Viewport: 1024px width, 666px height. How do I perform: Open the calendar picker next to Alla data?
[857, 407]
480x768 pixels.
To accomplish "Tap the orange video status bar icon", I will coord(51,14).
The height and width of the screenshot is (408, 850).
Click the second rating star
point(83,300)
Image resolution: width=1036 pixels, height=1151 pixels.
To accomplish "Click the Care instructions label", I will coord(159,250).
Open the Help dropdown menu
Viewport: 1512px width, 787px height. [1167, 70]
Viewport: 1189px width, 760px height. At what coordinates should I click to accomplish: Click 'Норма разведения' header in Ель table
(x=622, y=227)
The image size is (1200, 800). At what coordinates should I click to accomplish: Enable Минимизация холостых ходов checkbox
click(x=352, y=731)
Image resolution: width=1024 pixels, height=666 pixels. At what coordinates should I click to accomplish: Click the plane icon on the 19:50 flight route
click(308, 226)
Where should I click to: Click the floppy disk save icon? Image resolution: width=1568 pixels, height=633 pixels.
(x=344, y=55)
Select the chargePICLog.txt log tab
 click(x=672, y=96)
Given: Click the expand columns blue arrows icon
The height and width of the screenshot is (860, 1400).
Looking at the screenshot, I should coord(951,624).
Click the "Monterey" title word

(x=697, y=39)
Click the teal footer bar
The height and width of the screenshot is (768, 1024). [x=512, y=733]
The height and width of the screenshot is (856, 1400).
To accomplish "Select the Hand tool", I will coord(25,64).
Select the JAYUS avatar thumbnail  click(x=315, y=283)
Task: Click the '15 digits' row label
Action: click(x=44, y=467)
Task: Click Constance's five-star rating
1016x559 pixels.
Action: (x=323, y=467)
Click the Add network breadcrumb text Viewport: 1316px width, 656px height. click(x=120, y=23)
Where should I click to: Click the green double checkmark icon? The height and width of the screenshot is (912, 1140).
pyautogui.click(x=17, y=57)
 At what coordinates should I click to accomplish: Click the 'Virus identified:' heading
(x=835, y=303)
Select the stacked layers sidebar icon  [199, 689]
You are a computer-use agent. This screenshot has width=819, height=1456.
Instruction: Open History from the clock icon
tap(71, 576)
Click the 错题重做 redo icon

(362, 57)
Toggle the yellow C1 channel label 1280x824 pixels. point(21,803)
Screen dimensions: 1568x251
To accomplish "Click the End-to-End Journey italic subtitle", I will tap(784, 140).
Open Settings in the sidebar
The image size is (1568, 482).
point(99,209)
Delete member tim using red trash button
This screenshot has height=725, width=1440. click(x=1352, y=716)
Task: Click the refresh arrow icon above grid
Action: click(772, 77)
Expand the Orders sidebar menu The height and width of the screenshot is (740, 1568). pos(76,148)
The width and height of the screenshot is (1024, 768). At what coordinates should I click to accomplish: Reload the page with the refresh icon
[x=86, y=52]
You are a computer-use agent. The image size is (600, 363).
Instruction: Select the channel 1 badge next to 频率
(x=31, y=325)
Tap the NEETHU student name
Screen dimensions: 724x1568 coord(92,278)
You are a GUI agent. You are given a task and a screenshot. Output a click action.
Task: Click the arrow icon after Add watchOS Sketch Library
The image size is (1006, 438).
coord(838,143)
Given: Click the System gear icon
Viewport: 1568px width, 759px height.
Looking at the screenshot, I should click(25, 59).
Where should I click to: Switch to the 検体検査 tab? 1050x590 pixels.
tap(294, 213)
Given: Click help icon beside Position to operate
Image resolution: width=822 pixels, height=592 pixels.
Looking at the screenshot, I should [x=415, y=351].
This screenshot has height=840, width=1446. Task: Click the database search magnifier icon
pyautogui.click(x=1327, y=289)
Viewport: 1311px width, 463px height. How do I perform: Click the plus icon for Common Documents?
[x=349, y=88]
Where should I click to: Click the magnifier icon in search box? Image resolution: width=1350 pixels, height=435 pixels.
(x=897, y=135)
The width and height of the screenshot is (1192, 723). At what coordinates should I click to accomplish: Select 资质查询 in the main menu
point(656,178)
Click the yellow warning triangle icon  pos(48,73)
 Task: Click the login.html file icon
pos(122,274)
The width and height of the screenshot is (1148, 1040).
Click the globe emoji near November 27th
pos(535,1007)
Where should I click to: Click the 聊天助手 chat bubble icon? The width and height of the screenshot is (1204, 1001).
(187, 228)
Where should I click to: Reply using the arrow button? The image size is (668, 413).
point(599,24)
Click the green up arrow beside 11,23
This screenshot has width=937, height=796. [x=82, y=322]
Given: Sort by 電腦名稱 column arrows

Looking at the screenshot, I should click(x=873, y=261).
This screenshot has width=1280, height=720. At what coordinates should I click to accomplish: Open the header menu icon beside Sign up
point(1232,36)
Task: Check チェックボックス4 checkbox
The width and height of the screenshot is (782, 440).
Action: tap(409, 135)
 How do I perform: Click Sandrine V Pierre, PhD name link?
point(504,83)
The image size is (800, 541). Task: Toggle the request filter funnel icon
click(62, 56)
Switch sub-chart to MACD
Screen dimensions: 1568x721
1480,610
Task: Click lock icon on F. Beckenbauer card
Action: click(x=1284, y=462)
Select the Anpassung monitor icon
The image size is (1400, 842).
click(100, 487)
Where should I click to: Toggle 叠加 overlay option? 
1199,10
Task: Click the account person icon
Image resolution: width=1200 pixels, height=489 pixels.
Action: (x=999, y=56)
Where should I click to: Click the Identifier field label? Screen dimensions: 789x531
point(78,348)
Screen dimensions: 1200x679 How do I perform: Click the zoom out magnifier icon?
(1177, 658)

▬▬▬▬▬▬

**What you should do:** Your task is to repeat the entries exactly.

**Problem solution:**
Viewport: 1024px width, 666px height. How do I perform: Open the calendar picker next to Alla data?
[857, 407]
480x768 pixels.
To accomplish "Tap the orange video status bar icon", I will coord(51,14).
The height and width of the screenshot is (408, 850).
Click the second rating star
point(83,300)
Image resolution: width=1036 pixels, height=1151 pixels.
To accomplish "Click the Care instructions label", I will coord(159,250).
Open the Help dropdown menu
Viewport: 1512px width, 787px height. [1167, 70]
Viewport: 1189px width, 760px height. At what coordinates should I click to accomplish: Click 'Норма разведения' header in Ель table
(x=622, y=227)
The image size is (1200, 800). At what coordinates should I click to accomplish: Enable Минимизация холостых ходов checkbox
click(x=352, y=731)
Image resolution: width=1024 pixels, height=666 pixels. At what coordinates should I click to accomplish: Click the plane icon on the 19:50 flight route
click(308, 226)
Where should I click to: Click the floppy disk save icon? Image resolution: width=1568 pixels, height=633 pixels.
(x=344, y=55)
Select the chargePICLog.txt log tab
 click(x=672, y=96)
Given: Click the expand columns blue arrows icon
The height and width of the screenshot is (860, 1400).
Looking at the screenshot, I should coord(951,624).
Click the "Monterey" title word

(x=697, y=39)
Click the teal footer bar
The height and width of the screenshot is (768, 1024). [x=512, y=733]
The height and width of the screenshot is (856, 1400).
To accomplish "Select the Hand tool", I will coord(25,64).
Select the JAYUS avatar thumbnail  click(x=315, y=283)
Task: Click the '15 digits' row label
Action: click(x=44, y=467)
Task: Click Constance's five-star rating
1016x559 pixels.
Action: (x=323, y=467)
Click the Add network breadcrumb text Viewport: 1316px width, 656px height. click(x=120, y=23)
Where should I click to: Click the green double checkmark icon? The height and width of the screenshot is (912, 1140).
pyautogui.click(x=17, y=57)
 At what coordinates should I click to accomplish: Click the 'Virus identified:' heading
(x=835, y=303)
Select the stacked layers sidebar icon  [199, 689]
You are a computer-use agent. This screenshot has width=819, height=1456.
Instruction: Open History from the clock icon
tap(71, 576)
Click the 错题重做 redo icon

(362, 57)
Toggle the yellow C1 channel label 1280x824 pixels. point(21,803)
Screen dimensions: 1568x251
To accomplish "Click the End-to-End Journey italic subtitle", I will tap(784, 140).
Open Settings in the sidebar
The image size is (1568, 482).
point(99,209)
Delete member tim using red trash button
This screenshot has height=725, width=1440. click(x=1352, y=716)
Task: Click the refresh arrow icon above grid
Action: click(772, 77)
Expand the Orders sidebar menu The height and width of the screenshot is (740, 1568). pos(76,148)
The width and height of the screenshot is (1024, 768). At what coordinates should I click to accomplish: Reload the page with the refresh icon
[x=86, y=52]
You are a computer-use agent. The image size is (600, 363).
Instruction: Select the channel 1 badge next to 频率
(x=31, y=325)
Tap the NEETHU student name
Screen dimensions: 724x1568 coord(92,278)
You are a GUI agent. You are given a task and a screenshot. Output a click action.
Task: Click the arrow icon after Add watchOS Sketch Library
The image size is (1006, 438).
coord(838,143)
Given: Click the System gear icon
Viewport: 1568px width, 759px height.
Looking at the screenshot, I should click(25, 59).
Where should I click to: Switch to the 検体検査 tab? 1050x590 pixels.
tap(294, 213)
Given: Click help icon beside Position to operate
Image resolution: width=822 pixels, height=592 pixels.
Looking at the screenshot, I should [x=415, y=351].
This screenshot has height=840, width=1446. Task: Click the database search magnifier icon
pyautogui.click(x=1327, y=289)
Viewport: 1311px width, 463px height. How do I perform: Click the plus icon for Common Documents?
[x=349, y=88]
Where should I click to: Click the magnifier icon in search box? Image resolution: width=1350 pixels, height=435 pixels.
(x=897, y=135)
The width and height of the screenshot is (1192, 723). At what coordinates should I click to accomplish: Select 资质查询 in the main menu
point(656,178)
Click the yellow warning triangle icon  pos(48,73)
 Task: Click the login.html file icon
pos(122,274)
The width and height of the screenshot is (1148, 1040).
Click the globe emoji near November 27th
pos(535,1007)
Where should I click to: Click the 聊天助手 chat bubble icon? The width and height of the screenshot is (1204, 1001).
(187, 228)
Where should I click to: Reply using the arrow button? The image size is (668, 413).
point(599,24)
Click the green up arrow beside 11,23
This screenshot has width=937, height=796. [x=82, y=322]
Given: Sort by 電腦名稱 column arrows

Looking at the screenshot, I should click(x=873, y=261).
This screenshot has width=1280, height=720. At what coordinates should I click to accomplish: Open the header menu icon beside Sign up
point(1232,36)
Task: Check チェックボックス4 checkbox
The width and height of the screenshot is (782, 440).
Action: tap(409, 135)
 How do I perform: Click Sandrine V Pierre, PhD name link?
point(504,83)
The image size is (800, 541). Task: Toggle the request filter funnel icon
click(62, 56)
Switch sub-chart to MACD
Screen dimensions: 1568x721
1480,610
Task: Click lock icon on F. Beckenbauer card
Action: click(x=1284, y=462)
Select the Anpassung monitor icon
The image size is (1400, 842).
click(100, 487)
Where should I click to: Toggle 叠加 overlay option? 
1199,10
Task: Click the account person icon
Image resolution: width=1200 pixels, height=489 pixels.
Action: (x=999, y=56)
Where should I click to: Click the Identifier field label? Screen dimensions: 789x531
point(78,348)
Screen dimensions: 1200x679 How do I perform: Click the zoom out magnifier icon?
(1177, 658)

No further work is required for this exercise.